**Tasks:**
**1.** In the essay on older people as a force for change, list every issue the author would like to see older people protest in the streets.
**2.** Continue the essay on older people as a force for change, starting after its final sentence.

**Passage for review:**
-- -- --

Discover more from Stephen's People
Let's have gray riots
(No. 133) Older people could be a powerful force for change
I love doing Stephen’s People. But I appreciate new subscribers even more. To support my work, consider becoming a free or paid subscriber
Every day, 10,000 Americans turn 60. (That suggests I’m not as special as I thought.) What the hell are all these people gonna do with themselves?
How about save the world?
Third Act is a rebel movement for oldsters founded by aging rabble rouser Bill McKibben. He’s the guy who in 1989 wrote a New Yorker article titled “The End of Nature,” one of the earliest discussions of the potentially devastating impact of climate change. In response, people wrung their hands and said “Technology will take care of it.” (I, too, believe in the tech solution back then; I no longer have that faith.)
Here’s the Third Act statement of purpose:
“We are building a community of Americans over the age of sixty determined to change the world for the better. Together, we use our life experience, skills, and resources to build a better tomorrow.”
The local “working groups” that are springing up under the Third Act banner educate people about climate change, protest against banks and other places they think are messing with our planet’s future, and volunteer to help younger people do their thing around preventing climate change. Judging from the photos of the working groups, I suspect they also offer older people a chance to connect and socialize in ways they might otherwise miss.
I have a lot of respect for Third Act. But I’d also like to see more grey haired (or pink and blue haired) oldsters rioting in the streets to protest proposed cuts to Medicare, ageism in the workplace, exploitation by big (and little) pharma, housing discrimination and more. It would be great if a movement would arise to make it illegal for Apple Store employees to give old people the side-eye when they ask why iPhones don’t just have a dial, like the TV used to have. Plus, you know, get justice and social equality for old people.

-- -- --

**Dataset content:**
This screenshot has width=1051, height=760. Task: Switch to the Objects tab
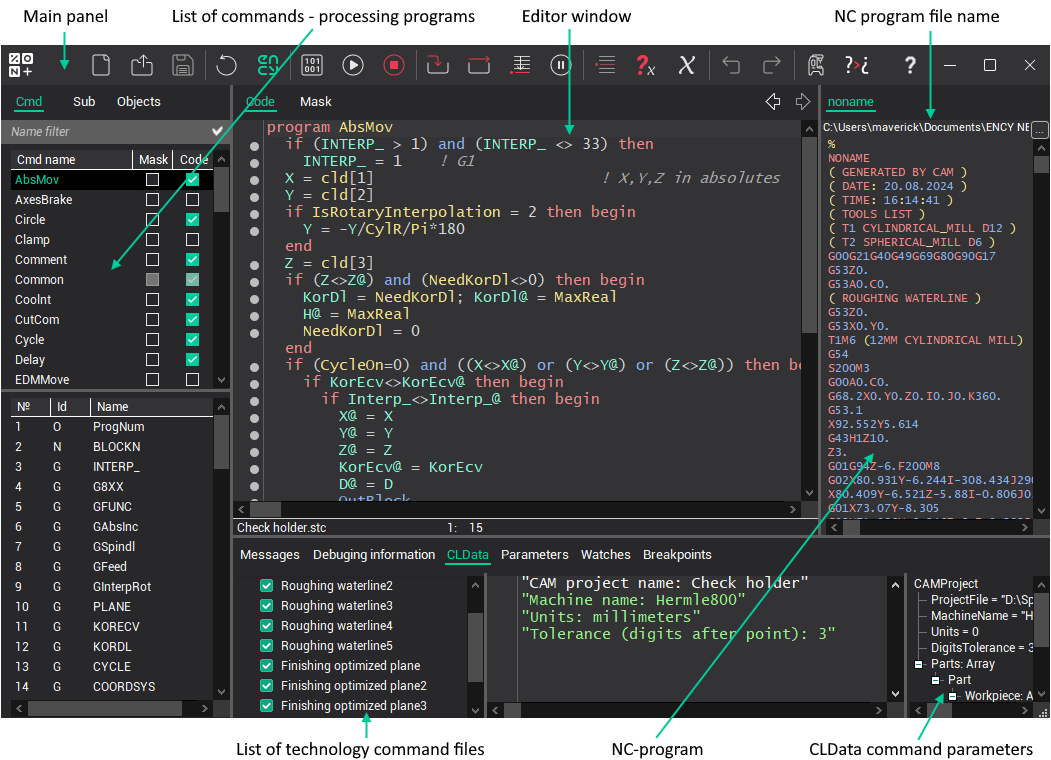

-- -- --

**Written answers:**
**1.**
Proposed cuts to Medicare
Ageism in the workplace
Exploitation by big (and little) pharma
Housing discrimination

**2.**
We will call it the SLA, in honor of Tania, who turned 69 this year. She was a pivotal meme figure for late stage boomers. In our case, SLA stands for the Silver Liberation Front. We just need to finalize our demands. Leave your thoughts in the comments section, please.
Guns don’t kill people. Seniors do.
In the past month several older men shot younger people who came onto their property. This made me wonder how many seniors are strapped. Turns out that about 35 percent of people over 60 own guns, and about 50 percent live in households with guns. Yet oldsters are about 16 times less likely to be victims of any crime, let alone murder. Why the guns? Why are there so many frightened old people in America? In the recent shootings, it seemed that the men were almost waiting for strangers to cross onto their property so they’d get a chance to shoot someone. Given all this, I’m not surprised that gun makers have designed pistols for older people with arthritis.